Median height and bisector and their properties

Research Triangle occupied mathematicians for centuries.

Most of the properties and theorems relating to triangles, using special line figures: median, bisector and altitude.

Median and properties

The median - this is one of the main lines of the triangle. This segment and the line on which it lies, connects the point at the head of the angle of the triangle to the middle of the opposite side of the same figure. In an equilateral triangle, the median is also bisector and altitude.
Property medians, which will greatly facilitate thesolution of many problems, is as follows: if the median of a triangle hold each corner, they all intersect at one point, will be divided in the ratio 2: 1. The ratio should be measured from the vertex of the angle.
The median has the ability to share everything equally. For example, any median divides into two other triangle equal to its area. And if you spend all three medians, the more triangles will turn 6 small, as equal in size.

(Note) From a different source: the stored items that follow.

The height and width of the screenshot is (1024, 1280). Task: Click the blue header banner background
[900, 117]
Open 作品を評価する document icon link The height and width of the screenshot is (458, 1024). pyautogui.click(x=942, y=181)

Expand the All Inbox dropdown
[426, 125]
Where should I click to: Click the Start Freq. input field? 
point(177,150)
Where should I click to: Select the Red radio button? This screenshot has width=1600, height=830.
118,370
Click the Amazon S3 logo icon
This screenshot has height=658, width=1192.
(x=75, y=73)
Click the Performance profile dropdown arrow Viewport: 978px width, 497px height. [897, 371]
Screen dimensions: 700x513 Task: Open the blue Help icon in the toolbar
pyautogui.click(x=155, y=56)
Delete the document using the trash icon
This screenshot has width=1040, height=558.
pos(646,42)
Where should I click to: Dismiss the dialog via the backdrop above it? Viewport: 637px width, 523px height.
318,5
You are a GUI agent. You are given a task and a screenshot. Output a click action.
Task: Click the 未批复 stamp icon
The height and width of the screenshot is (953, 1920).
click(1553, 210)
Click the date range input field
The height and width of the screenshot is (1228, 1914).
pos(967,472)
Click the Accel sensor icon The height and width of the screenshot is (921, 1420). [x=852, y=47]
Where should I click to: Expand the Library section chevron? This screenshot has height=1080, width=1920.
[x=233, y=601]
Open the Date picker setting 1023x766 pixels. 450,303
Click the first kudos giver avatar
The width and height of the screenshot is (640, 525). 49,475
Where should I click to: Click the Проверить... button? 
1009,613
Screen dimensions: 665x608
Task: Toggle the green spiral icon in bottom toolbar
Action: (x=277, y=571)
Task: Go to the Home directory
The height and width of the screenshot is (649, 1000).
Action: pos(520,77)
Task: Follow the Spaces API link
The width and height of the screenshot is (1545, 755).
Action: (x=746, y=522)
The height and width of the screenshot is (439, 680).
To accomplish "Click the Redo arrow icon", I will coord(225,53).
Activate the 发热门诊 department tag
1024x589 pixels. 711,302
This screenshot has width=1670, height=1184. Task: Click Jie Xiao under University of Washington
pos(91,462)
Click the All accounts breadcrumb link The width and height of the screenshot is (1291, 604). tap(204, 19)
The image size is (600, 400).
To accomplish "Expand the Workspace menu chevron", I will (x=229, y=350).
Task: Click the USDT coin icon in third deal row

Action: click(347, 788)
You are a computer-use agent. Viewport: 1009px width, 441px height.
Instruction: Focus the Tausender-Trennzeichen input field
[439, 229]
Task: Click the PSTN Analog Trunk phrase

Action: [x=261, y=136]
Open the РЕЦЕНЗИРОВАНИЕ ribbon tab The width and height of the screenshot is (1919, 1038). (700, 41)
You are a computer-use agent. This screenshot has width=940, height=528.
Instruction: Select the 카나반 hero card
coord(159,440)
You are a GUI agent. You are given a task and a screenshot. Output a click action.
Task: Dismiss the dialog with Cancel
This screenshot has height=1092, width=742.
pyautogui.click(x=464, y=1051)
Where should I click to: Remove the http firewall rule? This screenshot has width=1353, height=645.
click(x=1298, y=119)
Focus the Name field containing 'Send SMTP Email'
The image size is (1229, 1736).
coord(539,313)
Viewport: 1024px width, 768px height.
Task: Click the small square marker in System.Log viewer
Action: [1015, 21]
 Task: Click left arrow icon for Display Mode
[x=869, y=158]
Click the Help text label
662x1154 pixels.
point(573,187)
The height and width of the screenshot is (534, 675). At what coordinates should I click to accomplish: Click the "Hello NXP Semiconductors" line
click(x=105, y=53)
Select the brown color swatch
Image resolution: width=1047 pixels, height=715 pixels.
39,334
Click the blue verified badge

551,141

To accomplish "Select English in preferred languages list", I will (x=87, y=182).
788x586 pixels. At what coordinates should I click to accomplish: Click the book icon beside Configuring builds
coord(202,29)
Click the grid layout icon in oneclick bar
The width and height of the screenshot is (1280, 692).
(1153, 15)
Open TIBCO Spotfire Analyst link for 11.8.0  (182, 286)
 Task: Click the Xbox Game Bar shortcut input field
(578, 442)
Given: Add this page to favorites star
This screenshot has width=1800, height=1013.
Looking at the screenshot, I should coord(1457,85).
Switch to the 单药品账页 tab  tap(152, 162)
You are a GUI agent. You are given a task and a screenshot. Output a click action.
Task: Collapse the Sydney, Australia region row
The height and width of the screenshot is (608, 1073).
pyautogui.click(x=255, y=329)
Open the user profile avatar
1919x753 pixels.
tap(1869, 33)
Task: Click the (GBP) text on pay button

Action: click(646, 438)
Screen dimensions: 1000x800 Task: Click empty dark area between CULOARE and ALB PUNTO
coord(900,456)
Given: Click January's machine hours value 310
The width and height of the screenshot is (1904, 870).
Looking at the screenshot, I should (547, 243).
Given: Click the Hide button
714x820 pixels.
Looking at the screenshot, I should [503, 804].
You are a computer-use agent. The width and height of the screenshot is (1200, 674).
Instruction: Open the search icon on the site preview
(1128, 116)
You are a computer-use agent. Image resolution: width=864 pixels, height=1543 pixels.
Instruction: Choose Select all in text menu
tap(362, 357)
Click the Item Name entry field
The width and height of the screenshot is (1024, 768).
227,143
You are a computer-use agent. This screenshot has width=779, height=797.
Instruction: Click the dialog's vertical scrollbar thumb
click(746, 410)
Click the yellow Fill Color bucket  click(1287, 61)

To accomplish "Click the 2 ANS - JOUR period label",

These figures (the same area) are the equal of.

Bisector

Bisector represents a beam thatIt begins at the vertex of the angle and divides in two the same angle. The points on this ray, equidistant from the sides of the angle. Properties bisector well help in solving the problems related to triangles.
In triangle the bisector of a segment called,which lies on the bisector of the angle beam and connects with the opposite side of the top. The point of intersection with the side divides it into segments whose ratio is the ratio of the adjacent sides to them.
If inscribe a circle in a triangle, itscenter will coincide with the point of intersection of the bisectors of the triangle. This property is reflected in solid geometry - it plays the role of a triangle pyramid, and the circle - ball.

Height

Also, as the median bisector and height infirst triangle vertex angle and connect the opposite side. This relationship arises as follows: height - is the perpendicular drawn from the vertex to the line that contains the opposite side.
If the height is held in a right triangle, it touching the opposite side, it divides the triangle into the other two, which in turn are similar to the first.
Often the term is used in the perpendicularsolid geometry to determine the relative position of the lines in different planes and the distance between them. In this case the segment performing the function of the perpendicular must have a right angle with the two straight lines. Then the numeric value of this segment will show the distance between the two figures.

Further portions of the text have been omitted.